* **GIVEN RECORDS**:
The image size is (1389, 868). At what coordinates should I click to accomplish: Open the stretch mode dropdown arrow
---
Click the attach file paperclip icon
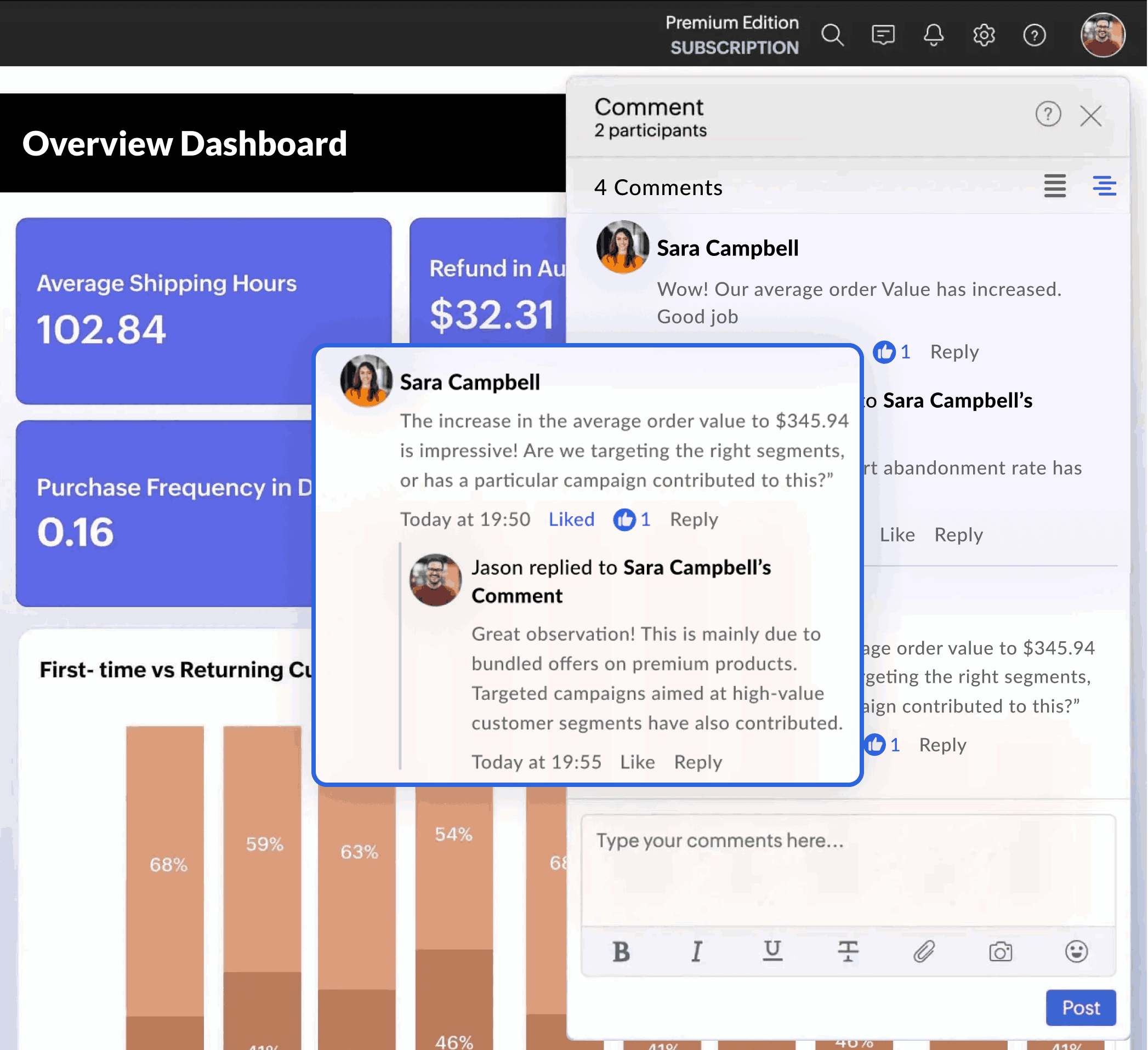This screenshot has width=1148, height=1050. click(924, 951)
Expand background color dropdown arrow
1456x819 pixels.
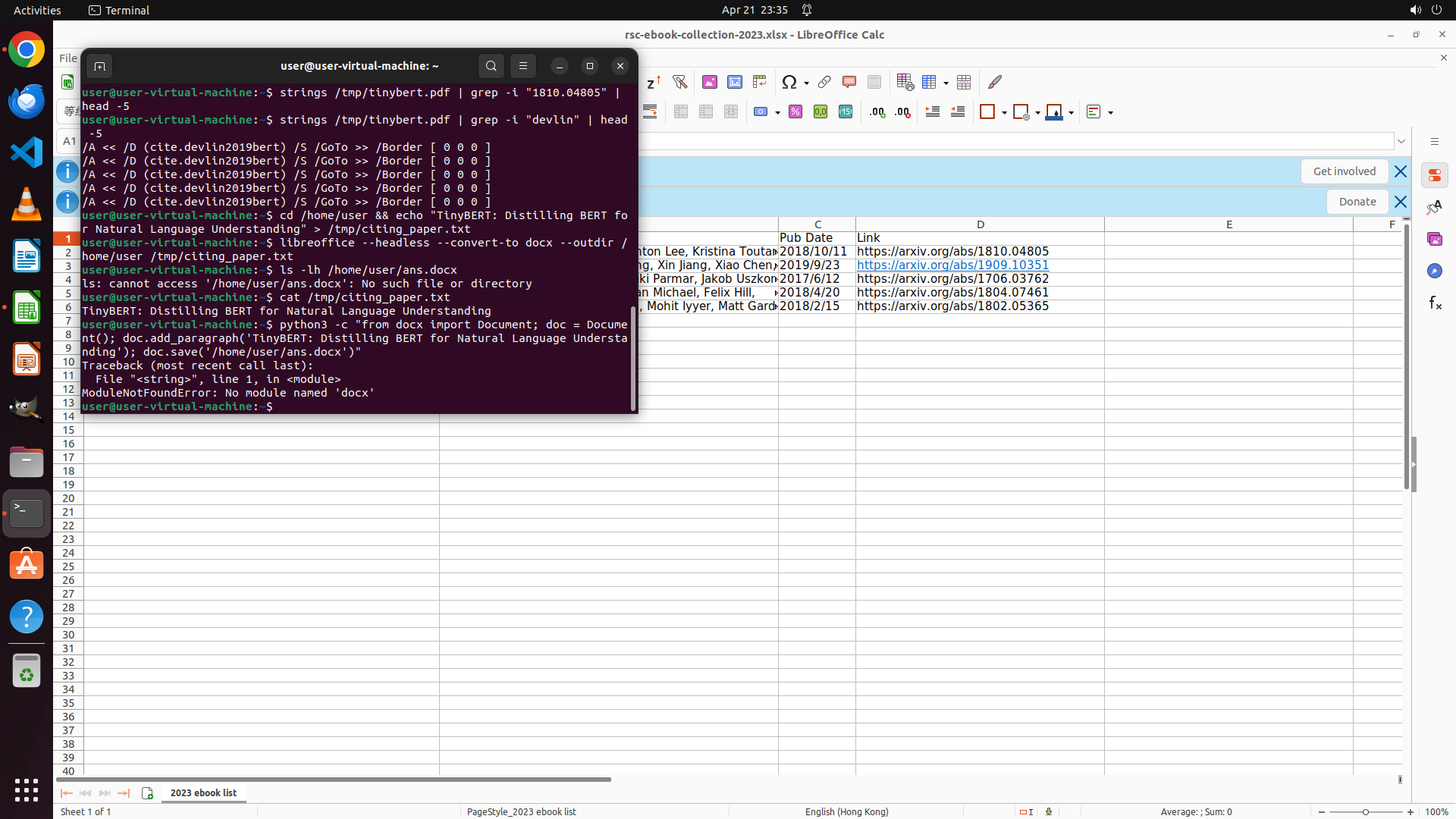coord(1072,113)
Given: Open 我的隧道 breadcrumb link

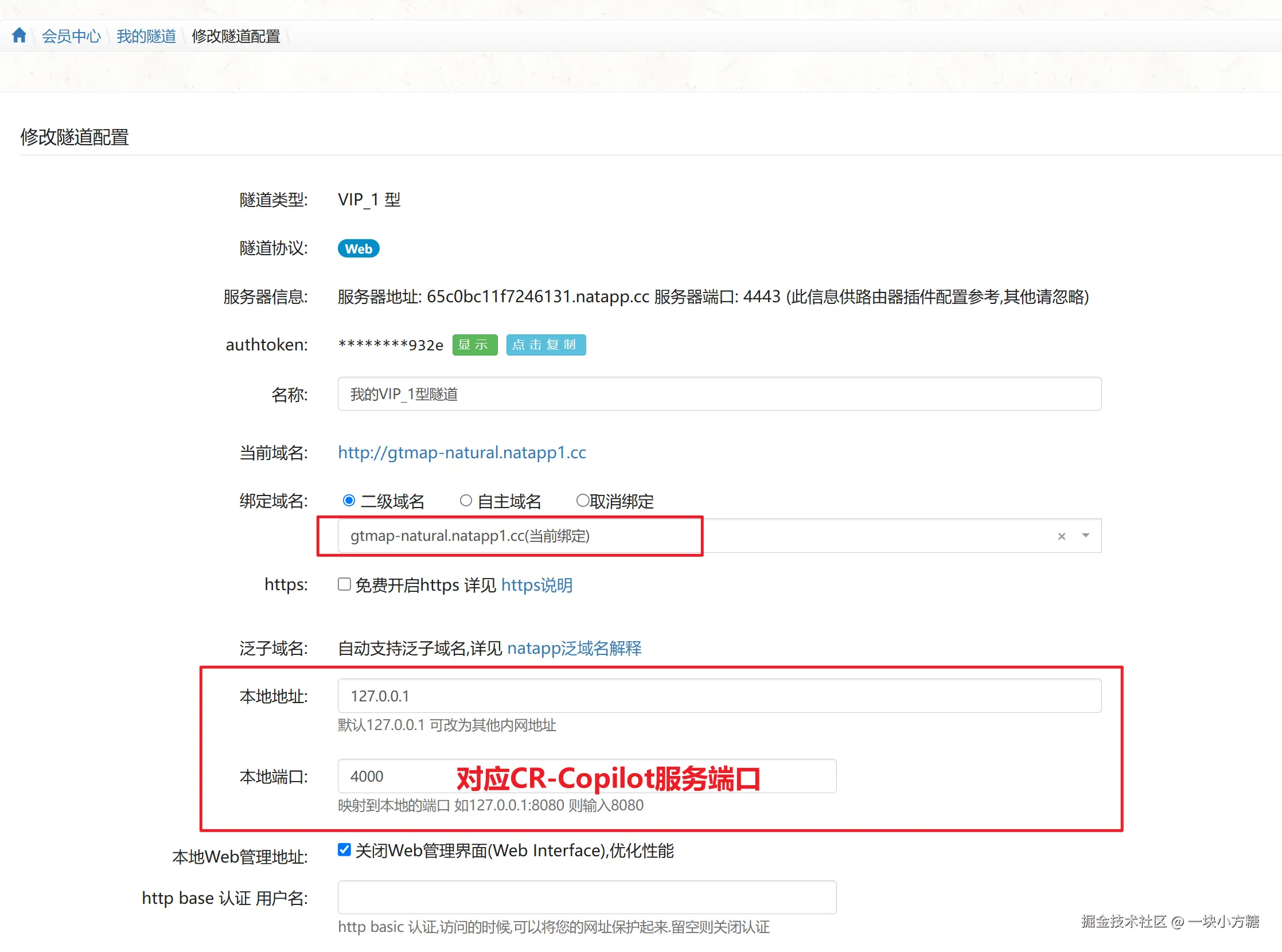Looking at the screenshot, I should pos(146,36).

* **ABOUT THIS EXERCISE**: Note every line of the entries in which "arrow" appears, and copy it down.

* **WRITTEN SOLUTION**:
The image size is (1389, 868). At what coordinates should I click to accomplish: Open the stretch mode dropdown arrow
Expand background color dropdown arrow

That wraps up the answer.